▶ **Selected passage**:
Heat treatment is used to destroy enzymes, and spoilage and pathogenic organisms and so preserves food. However, heat-resistant bacteria, some toxins and spores may survive. Further more, unless very high temperature/time combinations are used, some normal bacteria will survive. The number depends on the initial loading, strain of organism, the acidity and the presence of protective substances such as proteins and fats.

To prevent re contamination of food after processing, suitable packing is used, for example, bottles or cans, which can also prevent the multiplication of surviving bacteria. Alternatively, or additionally, products are kept refrigerated.


Pasteurisation normally involves heating food at a relatively low temperature for a short time. The time and temperature combination chosen will depend on the particular food type and must be sufficient to destroy vegetative pathogens and most spoilage organisms, while keeping changes to the taste and texture of the food to a minimum. A slight reduction in vitamins and nutritional value will occur. The process is commonly applied to milk, which may be heated to 72°C for 15 seconds and immediately cooled to below 10°C. Other foods which are often pasteurised include milk, ice cream, eggs, wines, canned fruit and large cans of ham.

Spores, toxins and some spoilage organisms such as lacto bacillus, will survive the pasteurisation process and pasteurised products spoil more quickly than most other forms of heat treated products. Pasteurised foods need to be stored under refrigeration.



Sterilisation involves the destruction of all micro-organisms. This is sometimes difficult to achieve, so processes are often designed only to destroy viable organisms, i.e. not spores. In this case food is considered ‘commercially sterile’. This means that organisms surviving treatment will be of no significant under normal methods of storage. Low-acid canned food is given such a treatment. Sterilisation temperatures normally exceed 100°C and are usually achieved by means of steam under pressure.

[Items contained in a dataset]

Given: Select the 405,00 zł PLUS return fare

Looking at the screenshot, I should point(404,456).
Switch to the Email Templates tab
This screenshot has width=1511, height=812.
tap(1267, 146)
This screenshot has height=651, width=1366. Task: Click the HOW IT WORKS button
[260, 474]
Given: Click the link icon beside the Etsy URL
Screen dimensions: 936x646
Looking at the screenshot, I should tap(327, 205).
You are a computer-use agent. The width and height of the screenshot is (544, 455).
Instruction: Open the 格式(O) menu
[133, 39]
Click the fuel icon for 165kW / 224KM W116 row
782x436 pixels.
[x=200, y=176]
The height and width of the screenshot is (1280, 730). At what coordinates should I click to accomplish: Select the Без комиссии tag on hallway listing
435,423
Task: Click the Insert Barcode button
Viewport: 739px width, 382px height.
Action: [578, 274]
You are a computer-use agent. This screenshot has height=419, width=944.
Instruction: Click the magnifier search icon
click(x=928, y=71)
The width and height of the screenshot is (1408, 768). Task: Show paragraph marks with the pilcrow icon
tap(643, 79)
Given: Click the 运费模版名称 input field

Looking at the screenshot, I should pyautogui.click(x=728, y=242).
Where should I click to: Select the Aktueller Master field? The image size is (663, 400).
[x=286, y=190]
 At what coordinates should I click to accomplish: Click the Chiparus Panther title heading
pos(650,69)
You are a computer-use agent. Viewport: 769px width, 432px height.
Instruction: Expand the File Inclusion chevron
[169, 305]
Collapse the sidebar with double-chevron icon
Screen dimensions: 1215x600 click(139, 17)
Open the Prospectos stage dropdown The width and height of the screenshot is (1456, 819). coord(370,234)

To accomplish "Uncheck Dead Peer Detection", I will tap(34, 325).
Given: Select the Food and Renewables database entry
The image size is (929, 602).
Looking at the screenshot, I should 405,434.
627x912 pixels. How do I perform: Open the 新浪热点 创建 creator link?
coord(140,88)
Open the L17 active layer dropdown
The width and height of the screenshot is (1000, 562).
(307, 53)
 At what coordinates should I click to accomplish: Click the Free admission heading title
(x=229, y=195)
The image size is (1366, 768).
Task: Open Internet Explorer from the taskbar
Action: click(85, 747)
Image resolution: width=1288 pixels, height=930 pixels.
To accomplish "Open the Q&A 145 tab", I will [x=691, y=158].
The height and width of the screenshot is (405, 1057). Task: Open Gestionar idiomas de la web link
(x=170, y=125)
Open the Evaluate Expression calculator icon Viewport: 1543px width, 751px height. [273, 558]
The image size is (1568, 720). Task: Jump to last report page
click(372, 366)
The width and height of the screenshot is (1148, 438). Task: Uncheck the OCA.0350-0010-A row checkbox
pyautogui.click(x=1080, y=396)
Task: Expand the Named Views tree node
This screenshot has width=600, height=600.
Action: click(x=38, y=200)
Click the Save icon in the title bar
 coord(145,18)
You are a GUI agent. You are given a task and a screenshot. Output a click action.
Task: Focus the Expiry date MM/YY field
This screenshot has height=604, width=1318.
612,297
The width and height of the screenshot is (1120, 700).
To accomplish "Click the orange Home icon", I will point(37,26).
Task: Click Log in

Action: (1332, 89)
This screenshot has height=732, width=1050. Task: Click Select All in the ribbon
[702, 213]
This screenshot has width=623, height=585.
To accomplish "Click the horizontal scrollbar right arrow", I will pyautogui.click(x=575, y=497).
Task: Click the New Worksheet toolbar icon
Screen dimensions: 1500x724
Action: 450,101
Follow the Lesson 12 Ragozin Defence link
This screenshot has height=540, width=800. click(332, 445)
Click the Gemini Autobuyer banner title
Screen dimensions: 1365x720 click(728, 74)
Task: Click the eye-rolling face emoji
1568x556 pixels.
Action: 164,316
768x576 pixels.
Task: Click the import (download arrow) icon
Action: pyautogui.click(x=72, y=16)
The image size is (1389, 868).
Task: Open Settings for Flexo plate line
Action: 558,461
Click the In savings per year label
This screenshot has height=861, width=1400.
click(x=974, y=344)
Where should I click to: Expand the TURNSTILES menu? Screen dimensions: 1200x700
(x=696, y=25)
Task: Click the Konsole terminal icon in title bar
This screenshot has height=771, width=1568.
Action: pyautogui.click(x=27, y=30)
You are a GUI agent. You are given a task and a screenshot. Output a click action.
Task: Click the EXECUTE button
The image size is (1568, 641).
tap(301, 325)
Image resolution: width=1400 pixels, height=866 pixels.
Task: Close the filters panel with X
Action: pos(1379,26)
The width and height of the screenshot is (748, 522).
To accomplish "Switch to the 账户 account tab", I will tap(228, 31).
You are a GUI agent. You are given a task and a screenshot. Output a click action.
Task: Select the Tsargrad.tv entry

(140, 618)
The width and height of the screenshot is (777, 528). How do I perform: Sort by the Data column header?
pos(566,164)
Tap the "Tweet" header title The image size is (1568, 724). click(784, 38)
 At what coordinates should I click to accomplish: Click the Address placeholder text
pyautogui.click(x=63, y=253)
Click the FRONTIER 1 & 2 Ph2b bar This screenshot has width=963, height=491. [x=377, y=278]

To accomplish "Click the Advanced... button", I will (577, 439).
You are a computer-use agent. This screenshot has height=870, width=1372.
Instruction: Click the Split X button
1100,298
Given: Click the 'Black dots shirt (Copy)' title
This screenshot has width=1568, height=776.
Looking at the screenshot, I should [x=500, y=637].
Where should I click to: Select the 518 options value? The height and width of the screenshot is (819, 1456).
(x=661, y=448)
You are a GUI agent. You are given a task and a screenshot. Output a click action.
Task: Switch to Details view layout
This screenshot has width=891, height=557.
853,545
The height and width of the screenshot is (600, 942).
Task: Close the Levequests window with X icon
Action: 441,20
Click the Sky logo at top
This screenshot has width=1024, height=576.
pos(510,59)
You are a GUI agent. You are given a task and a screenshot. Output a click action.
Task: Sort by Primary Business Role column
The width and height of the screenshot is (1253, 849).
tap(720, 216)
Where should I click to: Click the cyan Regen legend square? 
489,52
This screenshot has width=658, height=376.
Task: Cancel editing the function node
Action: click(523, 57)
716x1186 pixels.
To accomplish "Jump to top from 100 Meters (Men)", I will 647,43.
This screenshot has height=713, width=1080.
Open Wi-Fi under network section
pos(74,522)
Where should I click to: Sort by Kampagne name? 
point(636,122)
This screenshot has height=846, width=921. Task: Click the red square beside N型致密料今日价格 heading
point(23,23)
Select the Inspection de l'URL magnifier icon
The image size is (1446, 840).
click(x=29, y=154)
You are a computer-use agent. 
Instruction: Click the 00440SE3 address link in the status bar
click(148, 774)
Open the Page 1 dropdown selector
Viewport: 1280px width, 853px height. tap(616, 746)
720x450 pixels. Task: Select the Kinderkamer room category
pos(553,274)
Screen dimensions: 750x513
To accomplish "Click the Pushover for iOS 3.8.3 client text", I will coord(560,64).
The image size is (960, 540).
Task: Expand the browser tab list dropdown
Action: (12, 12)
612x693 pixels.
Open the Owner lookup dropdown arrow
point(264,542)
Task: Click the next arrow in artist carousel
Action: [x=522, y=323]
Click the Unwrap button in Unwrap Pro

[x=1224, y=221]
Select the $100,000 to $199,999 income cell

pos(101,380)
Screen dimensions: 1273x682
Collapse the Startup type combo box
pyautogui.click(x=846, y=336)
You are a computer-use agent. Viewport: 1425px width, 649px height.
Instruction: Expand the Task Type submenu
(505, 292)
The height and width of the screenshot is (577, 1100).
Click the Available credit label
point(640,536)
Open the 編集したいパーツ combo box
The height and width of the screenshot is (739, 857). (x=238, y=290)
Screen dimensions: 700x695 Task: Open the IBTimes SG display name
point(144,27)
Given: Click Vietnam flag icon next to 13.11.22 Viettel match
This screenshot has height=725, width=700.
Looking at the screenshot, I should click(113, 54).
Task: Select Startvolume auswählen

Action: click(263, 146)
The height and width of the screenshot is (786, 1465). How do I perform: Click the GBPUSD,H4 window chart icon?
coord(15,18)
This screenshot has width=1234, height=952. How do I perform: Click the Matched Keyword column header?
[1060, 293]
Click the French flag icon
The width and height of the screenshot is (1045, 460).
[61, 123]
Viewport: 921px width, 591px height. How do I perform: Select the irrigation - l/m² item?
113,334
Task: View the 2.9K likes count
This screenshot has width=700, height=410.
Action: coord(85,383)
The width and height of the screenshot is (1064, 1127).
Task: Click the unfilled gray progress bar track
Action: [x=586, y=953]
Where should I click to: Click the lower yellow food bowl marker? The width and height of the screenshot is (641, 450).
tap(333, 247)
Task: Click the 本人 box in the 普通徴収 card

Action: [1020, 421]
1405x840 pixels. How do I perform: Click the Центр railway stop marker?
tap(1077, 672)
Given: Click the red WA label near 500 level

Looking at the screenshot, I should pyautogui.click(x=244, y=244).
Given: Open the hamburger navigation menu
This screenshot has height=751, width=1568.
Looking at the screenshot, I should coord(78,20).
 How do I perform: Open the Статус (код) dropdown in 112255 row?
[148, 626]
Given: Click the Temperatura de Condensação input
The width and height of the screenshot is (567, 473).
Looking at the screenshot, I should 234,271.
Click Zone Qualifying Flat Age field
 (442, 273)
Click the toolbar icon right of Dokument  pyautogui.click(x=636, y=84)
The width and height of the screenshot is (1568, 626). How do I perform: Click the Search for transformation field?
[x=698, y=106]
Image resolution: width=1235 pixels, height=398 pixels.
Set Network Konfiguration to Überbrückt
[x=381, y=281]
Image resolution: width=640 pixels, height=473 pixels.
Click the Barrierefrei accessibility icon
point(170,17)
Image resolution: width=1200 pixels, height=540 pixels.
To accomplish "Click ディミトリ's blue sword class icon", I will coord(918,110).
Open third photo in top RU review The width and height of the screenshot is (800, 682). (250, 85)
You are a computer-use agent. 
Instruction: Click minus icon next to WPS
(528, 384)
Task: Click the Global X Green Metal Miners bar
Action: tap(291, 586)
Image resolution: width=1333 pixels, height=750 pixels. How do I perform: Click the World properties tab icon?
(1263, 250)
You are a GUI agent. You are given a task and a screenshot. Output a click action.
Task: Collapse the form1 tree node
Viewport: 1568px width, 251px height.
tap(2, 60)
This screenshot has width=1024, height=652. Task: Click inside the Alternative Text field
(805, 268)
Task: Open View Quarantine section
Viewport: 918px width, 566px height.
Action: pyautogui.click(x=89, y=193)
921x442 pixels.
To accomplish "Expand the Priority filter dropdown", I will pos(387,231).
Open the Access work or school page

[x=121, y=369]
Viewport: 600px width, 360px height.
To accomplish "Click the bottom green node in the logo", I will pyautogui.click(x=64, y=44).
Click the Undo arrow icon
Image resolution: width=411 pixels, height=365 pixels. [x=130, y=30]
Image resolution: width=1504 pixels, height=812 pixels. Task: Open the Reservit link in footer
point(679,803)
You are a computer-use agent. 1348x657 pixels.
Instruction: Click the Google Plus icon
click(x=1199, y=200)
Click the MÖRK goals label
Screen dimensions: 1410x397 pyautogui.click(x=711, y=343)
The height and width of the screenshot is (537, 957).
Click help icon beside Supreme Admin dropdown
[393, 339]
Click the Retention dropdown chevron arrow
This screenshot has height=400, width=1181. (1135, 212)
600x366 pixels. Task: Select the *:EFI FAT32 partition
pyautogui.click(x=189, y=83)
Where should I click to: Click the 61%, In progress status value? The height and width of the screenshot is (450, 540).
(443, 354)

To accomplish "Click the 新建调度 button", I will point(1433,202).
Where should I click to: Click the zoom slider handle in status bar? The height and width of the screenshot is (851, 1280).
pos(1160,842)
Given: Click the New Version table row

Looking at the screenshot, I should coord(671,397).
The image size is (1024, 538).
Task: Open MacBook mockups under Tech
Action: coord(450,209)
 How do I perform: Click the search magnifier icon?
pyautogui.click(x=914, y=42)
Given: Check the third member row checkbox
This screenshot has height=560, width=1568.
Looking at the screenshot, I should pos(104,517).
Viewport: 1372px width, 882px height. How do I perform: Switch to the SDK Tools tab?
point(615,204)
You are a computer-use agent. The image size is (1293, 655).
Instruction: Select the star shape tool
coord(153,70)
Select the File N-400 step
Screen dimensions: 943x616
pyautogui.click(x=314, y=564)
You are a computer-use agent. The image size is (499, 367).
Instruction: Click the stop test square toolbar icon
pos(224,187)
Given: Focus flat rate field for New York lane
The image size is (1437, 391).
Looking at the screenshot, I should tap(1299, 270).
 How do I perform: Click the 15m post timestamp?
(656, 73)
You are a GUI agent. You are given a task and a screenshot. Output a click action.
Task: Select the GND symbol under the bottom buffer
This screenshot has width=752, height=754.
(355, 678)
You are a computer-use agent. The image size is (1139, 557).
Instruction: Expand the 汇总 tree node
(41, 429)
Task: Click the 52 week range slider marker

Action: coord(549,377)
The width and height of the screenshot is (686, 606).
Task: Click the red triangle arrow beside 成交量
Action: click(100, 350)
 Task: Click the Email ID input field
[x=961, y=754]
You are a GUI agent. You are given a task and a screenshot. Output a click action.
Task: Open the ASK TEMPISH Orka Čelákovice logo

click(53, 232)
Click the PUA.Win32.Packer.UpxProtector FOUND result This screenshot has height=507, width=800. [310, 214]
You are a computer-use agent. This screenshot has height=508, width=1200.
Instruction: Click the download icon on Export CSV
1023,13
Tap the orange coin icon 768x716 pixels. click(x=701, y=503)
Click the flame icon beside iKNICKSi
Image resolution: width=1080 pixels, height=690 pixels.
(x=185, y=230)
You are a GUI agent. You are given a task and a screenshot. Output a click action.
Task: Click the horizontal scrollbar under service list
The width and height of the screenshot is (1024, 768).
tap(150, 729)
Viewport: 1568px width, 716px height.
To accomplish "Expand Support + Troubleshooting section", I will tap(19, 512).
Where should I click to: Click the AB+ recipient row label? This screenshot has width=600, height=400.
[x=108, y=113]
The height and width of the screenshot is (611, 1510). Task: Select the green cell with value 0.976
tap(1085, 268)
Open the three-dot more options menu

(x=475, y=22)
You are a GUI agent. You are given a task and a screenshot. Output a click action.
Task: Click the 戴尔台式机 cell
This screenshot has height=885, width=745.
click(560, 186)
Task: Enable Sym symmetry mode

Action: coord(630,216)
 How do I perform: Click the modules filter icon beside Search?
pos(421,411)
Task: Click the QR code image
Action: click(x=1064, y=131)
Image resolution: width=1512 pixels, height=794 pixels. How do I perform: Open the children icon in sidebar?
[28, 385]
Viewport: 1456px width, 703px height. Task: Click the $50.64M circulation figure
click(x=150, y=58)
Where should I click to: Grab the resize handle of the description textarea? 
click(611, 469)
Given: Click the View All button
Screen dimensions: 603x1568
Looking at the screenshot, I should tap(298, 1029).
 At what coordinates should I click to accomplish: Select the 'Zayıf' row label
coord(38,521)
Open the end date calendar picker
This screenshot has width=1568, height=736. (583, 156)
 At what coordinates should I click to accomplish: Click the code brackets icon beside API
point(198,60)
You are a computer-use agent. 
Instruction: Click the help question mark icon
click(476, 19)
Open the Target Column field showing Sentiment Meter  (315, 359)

▶ **Required action A**:
According to the text on heat treatment of food, what factors determine the number of normal bacteria that survive?
▶ **Required action B**:
In the text on heat treatment of food, what temperature and time may be used to pasteurise milk?
▶ **Required action C**:
Carry on the text about heat treatment of food from its last sentence.

▶ **Exercise response A**:
- The initial loading
- The strain of organism
- The acidity
- The presence of protective substances such as proteins and fats

▶ **Exercise response B**:
Milk may be heated to 72°C for 15 seconds and then immediately cooled to below 10°C.

▶ **Exercise response C**:
The main advantage of sterilisation is prolonged shelf life. The main objections are lowering of nutritional value, including loss of vitamins, and a marked difference in texture and flavour.

  Ultra heat treatment (UHT)

The ultra heat treatment of milk is a technique used to extend its shelf life with out changes caused by sterilisation. Nutritional value is similar to that of pasteurised milk. Milk is heated to a temperature of not less than 135°C for one second before filling aseptically into sterile containers. This reduces the amount of caramelisation and also enhances keeping quality.



Cooking is a form of preservation but is essentially used to make food more palatable and safe for immediate consumption. Temperatures achieved during cooking are usually sufficient to ensure an effective reduction, or the elimination, of vegetative pathogens, although some preformed toxins and spores may be unaffected. In some cases, cooking activates spores and a significant multiplication of vegetative bacteria may occur during subsequent cooling. Internal temperatures of at least 75°C should be achieved to ensure bacteriological safety, although heating food to a lower temperature for longer periods of time may be equally as effective.

Cooked products, such as vegetables, will deteriorate more rapdily than raw products, and other methods of preservation must be used to prolong shelf life if stored, for example refrigeration, freezing or canning.



Unlike most other forms of preservation the food inside the can remains an ideal medium for bacterial growth. It is therefore imperative that:

  • the heat process destroys all anaerobic pathogens and spoilage micro-organisms;
  • the closure of the can precludes the entry of micro-organisms; and
  • the post-process handling of the can prevents damage and subsequent contamination.

The most heat-resistant pathogens organism is  Clostidium botulinum and this bacteria will not grow below pH of 4.5. Consequence, when determining the hear process, regard must be had for the pH of the can contents. All foods with a pH of less than 4.5 are known as acid foods and those with pH of more than 4.5 are termed low-acid foods.

Most fruits have a pH of less than 4.5 and consequently only receive a relatively low pasteurising heat process. Vegetables and meats have pHs much higher than 4.5 and they are given a process known as a ‘botulinum cook’ to render them commercially sterile.

Before canned food is heat processed it is normally prepared in some ways. The actual process of preparation will vary depending on the food type.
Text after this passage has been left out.